In the past, merchants that used third-party payment gateways were free from compliance for the Payment Card Industry Data Security Standard. Using a separate card processing company, merchants don’t store credit card information on their own servers. For liability purposes, the payment gateway itself is responsible for protecting that information. However, the newest compliance requirements for PCI 3.0 may put online and small business merchants under the spotlight if credit and debit cards are to be processed.
Cracking Down on Fraud
The updates to the PCI standard are developed to reduce the ability of cyber criminals to access personal information and card numbers. In the past, major retailers and even high profile financial institutions have been attacked by hackers looking to score information. The newest version of the Data Security Standard aims to protect that information regardless if it’s stored on a local server or by a third party. It’s the hopes of developers that compliance with the standard will make obtaining information far more difficult and a practical deterrent against future attempts.

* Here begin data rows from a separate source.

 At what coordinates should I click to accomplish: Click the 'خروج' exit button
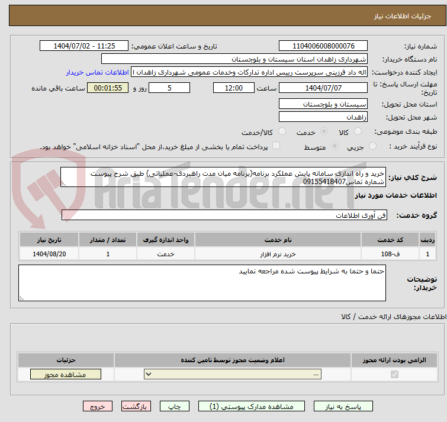click(98, 407)
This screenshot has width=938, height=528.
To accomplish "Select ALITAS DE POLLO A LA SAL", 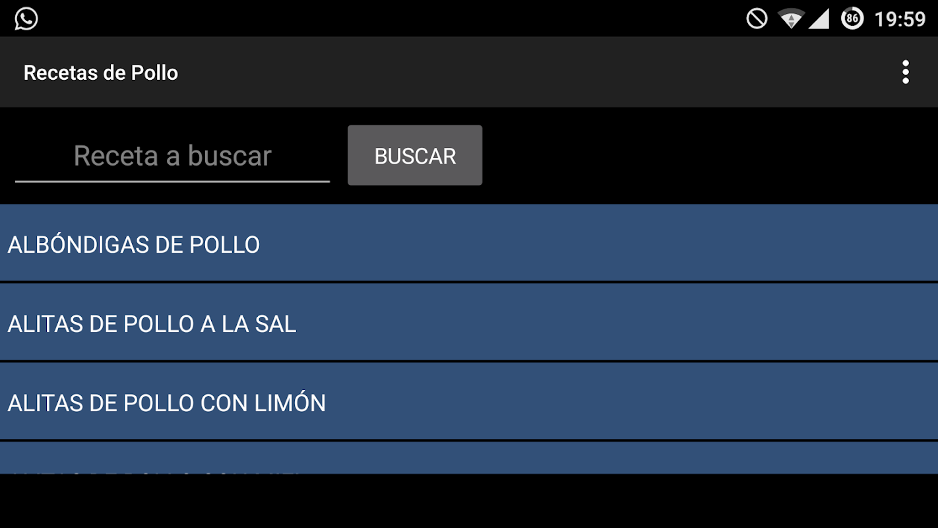I will 469,322.
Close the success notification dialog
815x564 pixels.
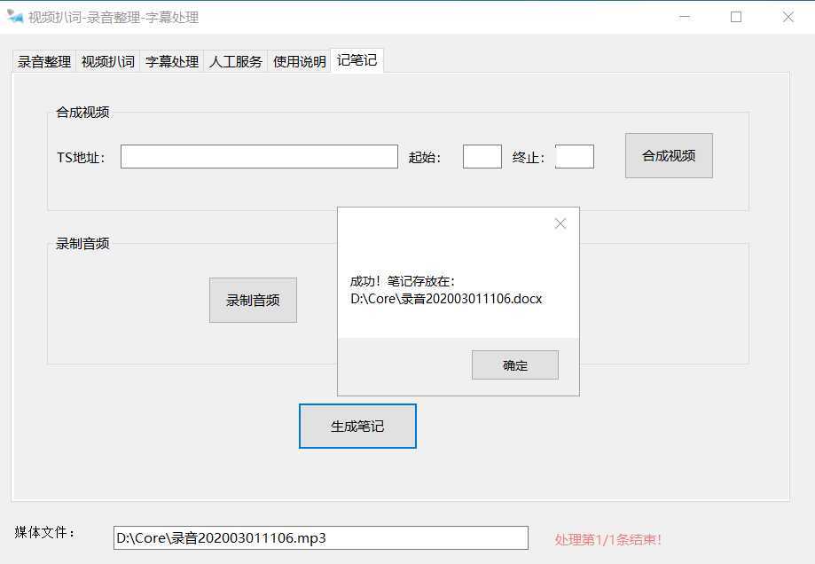tap(560, 223)
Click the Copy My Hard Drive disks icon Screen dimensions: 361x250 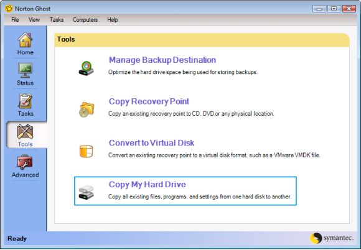[86, 193]
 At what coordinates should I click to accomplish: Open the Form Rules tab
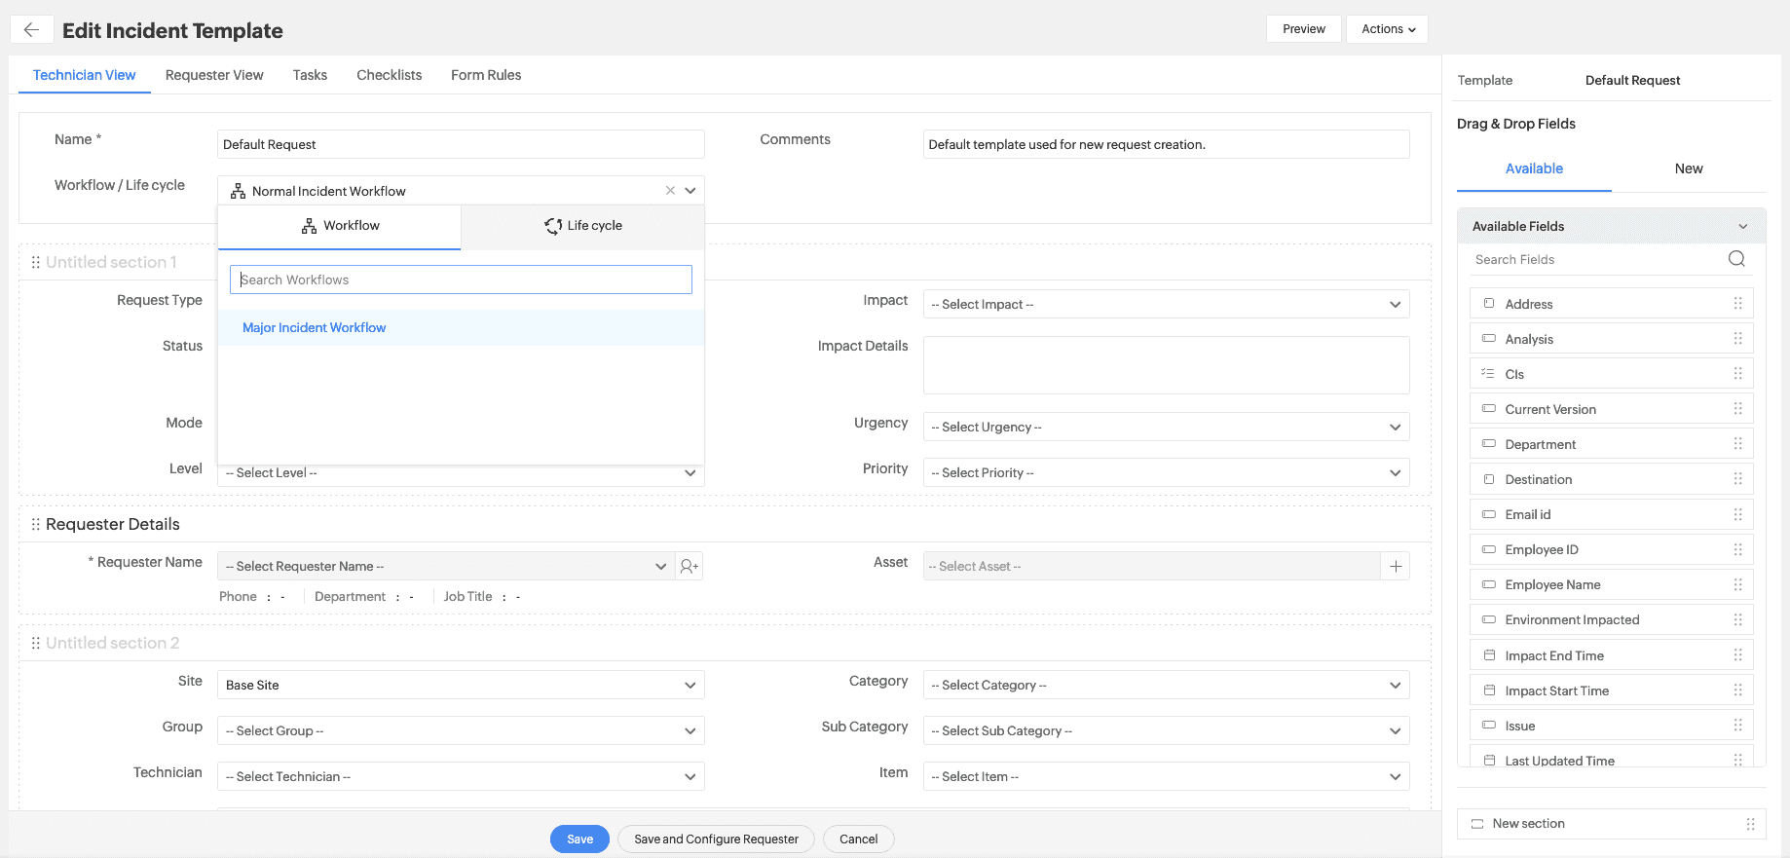(486, 75)
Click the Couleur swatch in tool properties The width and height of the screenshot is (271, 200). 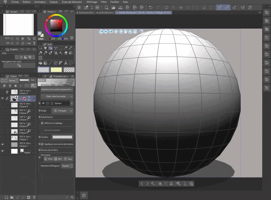tap(62, 137)
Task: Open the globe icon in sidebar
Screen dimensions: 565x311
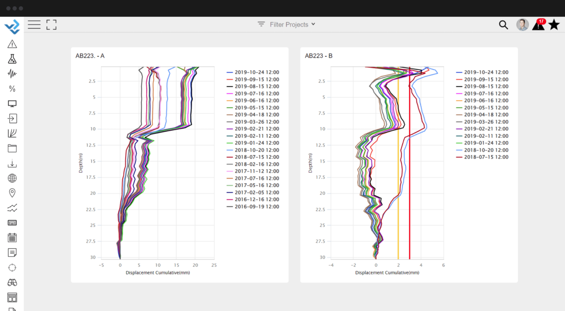Action: [x=12, y=178]
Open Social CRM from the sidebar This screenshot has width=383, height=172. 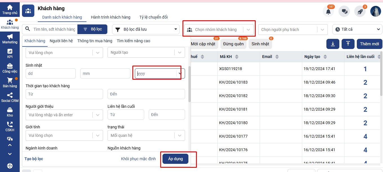tap(10, 97)
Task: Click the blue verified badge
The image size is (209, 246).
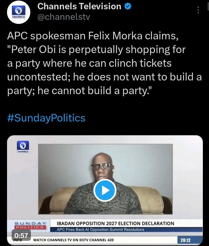Action: coord(128,6)
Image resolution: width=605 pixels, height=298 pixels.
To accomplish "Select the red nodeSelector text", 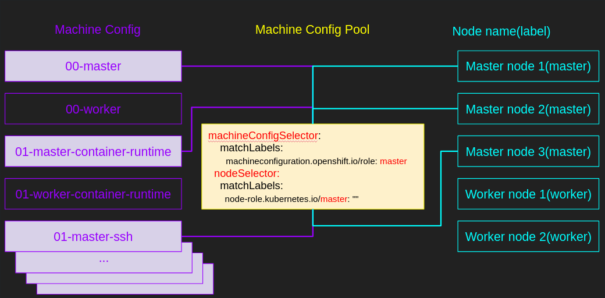I will coord(247,173).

In the past, most organizations utilized some form of malware detection software to help reduce the risk to customers. The standards set in PCI 3.0 require methodology-based penetration testing to ensure the safety of data. This means that servers, switches, routers and any other network component needs to be verified as safe from intrusion. This includes software as well as any component between the credit card itself and the server saving the information. Although this requirement will make it more difficult for hackers to gain access to sensitive data, it may put additional strain on the retail market. Upgrades to software and hardware may become necessary for accepting credit cards which some small businesses may not be able to afford.
Isolation of the Network
Network segmentation is one of the focal points in the new compliance for the DSS. If a business uses a point-of-sale system, the penetration test will target the network infrastructure to ensure it is isolated from outer influences. If there is more than one device on the network using IP addressing, it may need to be verified that it is secured from accessibility as well. Any device that is capable of storing data, whether it’s a drive or in active memory, can potential become a security threat.
Online Merchants and Security
Previously, online merchants that used third party payment gateways were free from PCI compliance. As of January 1, 2015, website owners need to test every aspect from the eCommerce solution software to the hosted servers. However, most hosting companies already test servers regularly for intrusions such as those described in the regulations for PCI 3.0. On the other hand, privately hosted servers and eCommerce solutions will have to be tested for compliance to ensure the system is defended from penetration by the business owners themselves.
While your business card has pertinent information about your company printed on its surface, private information about you and your clients may be accessible online. Malware protection shouldn’t be the only protection you have against penetration attacks. Take the time to protect your network for PCI 3.0 compliance and aid in fraud prevention. Your customers will appreciate the extra effort.